Pianse. E io non lo vedevo piangere da anni. Mi raccontò cose che in parte sapevo già: il padre severo, la madre che si era aggrappata a lui quando era rimasta vedova, quel senso di colpa continuo se provava a dirle di no. Mi disse una frase che mi è rimasta addosso.
“Con lei mi sento ancora il figlio che deve salvarla. Con voi… ho paura di non essere abbastanza.”
Era vero. Ma non bastava più.
Gli dissi che capire non significa giustificare. Che i bambini stavano pagando il prezzo delle sue paure. Che io lo avevo aspettato troppo.
Per due settimane dormì sul divano. Poi, di sua iniziativa, trovò uno psicologo. Non ci credevo molto, lo ammetto. Pensavo fosse il solito tentativo di mettere una pezza. Invece qualcosa si è mosso, piano, con fatica.
La cosa più difficile per lui è stata parlare con Carla. Io non c’ero, ma l’ho sentito dal tono con cui è tornato a casa. Aveva la faccia svuotata.
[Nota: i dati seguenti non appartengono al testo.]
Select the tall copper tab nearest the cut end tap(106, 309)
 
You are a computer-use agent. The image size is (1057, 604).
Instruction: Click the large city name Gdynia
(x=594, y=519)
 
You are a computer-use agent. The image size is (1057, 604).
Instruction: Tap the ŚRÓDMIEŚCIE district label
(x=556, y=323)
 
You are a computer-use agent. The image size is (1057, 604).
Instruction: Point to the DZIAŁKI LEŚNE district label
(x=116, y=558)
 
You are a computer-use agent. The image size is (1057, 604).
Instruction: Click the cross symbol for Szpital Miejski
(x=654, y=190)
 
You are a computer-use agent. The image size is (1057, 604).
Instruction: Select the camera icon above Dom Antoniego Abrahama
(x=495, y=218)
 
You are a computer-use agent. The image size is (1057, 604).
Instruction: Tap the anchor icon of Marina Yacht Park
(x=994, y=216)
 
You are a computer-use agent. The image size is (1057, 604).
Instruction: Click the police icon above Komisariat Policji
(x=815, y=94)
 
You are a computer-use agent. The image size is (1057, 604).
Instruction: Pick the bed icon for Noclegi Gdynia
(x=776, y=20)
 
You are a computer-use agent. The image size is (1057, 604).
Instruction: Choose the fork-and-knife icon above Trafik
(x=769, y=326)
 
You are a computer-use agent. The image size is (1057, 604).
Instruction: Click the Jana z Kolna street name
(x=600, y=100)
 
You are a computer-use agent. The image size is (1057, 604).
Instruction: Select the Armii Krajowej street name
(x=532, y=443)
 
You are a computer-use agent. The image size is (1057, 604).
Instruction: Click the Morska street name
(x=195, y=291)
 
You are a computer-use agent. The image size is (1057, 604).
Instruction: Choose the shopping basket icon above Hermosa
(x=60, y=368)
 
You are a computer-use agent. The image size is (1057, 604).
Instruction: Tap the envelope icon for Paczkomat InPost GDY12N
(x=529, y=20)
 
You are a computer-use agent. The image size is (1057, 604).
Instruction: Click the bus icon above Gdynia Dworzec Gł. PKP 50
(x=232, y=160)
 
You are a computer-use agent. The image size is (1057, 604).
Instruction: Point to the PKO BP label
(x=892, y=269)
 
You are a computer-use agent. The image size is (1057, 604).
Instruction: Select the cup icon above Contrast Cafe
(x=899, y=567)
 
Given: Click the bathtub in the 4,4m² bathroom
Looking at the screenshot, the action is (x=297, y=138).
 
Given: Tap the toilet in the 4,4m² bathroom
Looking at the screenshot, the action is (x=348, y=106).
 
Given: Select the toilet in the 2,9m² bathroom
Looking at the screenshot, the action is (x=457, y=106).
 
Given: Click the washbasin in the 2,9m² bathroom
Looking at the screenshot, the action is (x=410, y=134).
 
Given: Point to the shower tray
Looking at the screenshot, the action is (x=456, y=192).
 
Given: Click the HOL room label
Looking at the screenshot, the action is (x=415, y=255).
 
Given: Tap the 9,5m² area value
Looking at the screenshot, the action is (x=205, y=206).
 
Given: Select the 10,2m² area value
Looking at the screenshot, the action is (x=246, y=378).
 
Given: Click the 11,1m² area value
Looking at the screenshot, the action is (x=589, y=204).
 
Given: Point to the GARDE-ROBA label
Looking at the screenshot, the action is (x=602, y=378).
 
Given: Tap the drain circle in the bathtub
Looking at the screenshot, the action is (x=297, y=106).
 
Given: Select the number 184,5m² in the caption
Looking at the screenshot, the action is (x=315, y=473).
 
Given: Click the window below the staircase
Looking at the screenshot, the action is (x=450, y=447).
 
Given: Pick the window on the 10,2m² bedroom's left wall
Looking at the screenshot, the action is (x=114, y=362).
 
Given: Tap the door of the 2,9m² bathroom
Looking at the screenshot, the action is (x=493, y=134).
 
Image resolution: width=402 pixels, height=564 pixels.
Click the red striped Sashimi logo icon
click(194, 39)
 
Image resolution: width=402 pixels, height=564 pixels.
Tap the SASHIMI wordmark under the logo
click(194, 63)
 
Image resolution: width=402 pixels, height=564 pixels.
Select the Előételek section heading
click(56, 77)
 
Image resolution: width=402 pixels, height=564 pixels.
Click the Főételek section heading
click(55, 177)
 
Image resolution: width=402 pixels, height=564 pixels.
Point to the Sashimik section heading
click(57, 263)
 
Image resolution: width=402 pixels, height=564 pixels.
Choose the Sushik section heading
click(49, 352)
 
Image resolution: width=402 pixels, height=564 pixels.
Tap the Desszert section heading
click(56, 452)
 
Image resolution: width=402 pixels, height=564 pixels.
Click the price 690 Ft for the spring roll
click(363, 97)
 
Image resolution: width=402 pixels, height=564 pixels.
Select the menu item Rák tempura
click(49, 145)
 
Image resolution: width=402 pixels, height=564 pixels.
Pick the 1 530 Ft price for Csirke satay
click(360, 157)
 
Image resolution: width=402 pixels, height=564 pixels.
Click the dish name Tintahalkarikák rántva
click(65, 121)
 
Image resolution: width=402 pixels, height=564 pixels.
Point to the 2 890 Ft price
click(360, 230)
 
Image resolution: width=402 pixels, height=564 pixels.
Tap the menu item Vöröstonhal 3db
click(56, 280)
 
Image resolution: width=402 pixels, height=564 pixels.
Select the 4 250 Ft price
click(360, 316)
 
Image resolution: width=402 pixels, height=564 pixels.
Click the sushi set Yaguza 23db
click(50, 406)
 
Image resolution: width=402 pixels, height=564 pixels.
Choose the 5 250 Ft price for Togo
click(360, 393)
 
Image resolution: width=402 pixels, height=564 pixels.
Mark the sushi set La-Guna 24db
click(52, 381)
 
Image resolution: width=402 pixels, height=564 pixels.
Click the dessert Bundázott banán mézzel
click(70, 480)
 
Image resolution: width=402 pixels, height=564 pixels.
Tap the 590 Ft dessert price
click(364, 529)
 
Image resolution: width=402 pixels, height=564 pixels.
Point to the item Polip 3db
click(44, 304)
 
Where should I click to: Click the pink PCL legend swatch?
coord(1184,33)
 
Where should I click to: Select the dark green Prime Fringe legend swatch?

“Le ho detto che non può chiamarmi per ogni cosa. Che prima ci siamo noi. Io, te, i ragazzi.”
“E lei?”
Si sedette e si prese la testa tra le mani.
“Ha detto che l’abbandono. Che dopo tutto quello che ha fatto per me, la sto buttando via per colpa tua.”
Per colpa tua. Certo. Quella parte non mancava mai.
Davide però, stavolta, non è corso da lei a chiederle scusa. È rimasto seduto. In silenzio. Sembrava uno che aveva fatto una maratona senza allenamento.
Non vi dirò che da quel giorno è stato tutto risolto. Magari. Carla continua a provarci. Fa la vittima, manda messaggi passivo-aggressivi, tossisce al telefono in modo teatrale. Davide a volte vacilla ancora. Qualche ricaduta c’è stata. Una sera stava già prendendo la giacca, poi ha visto Tommaso che preparava lo zaino per la gita con l’aria di chi non si aspetta niente, e si è fermato.
“Mamma può aspettare dieci minuti”, ha detto.
Per noi, quella frase è stata enorme.
Sto ancora qui. Non perché tutto sia guarito. Ma perché adesso almeno il problema ha un nome e non sono più solo io quella sbagliata. Elisa ha ricominciato, poco alla volta, a parlargli. Tommaso ancora lo testa, lo punzecchia, come fanno i bambini feriti. E io? Io cerco di capire se si può ricostruire fiducia dopo anni passati a bussare a una porta chiusa.
A volte penso che certi tradimenti non passino da un’altra donna, ma da una madre che occupa tutto lo spazio che un uomo non ha mai imparato a difendere.
Secondo voi si può perdonare davvero chi ti ha messa sempre al secondo posto, se solo adesso ha capito il danno? E i figli, quanto tempo ci mettono a credere di nuovo alle promesse?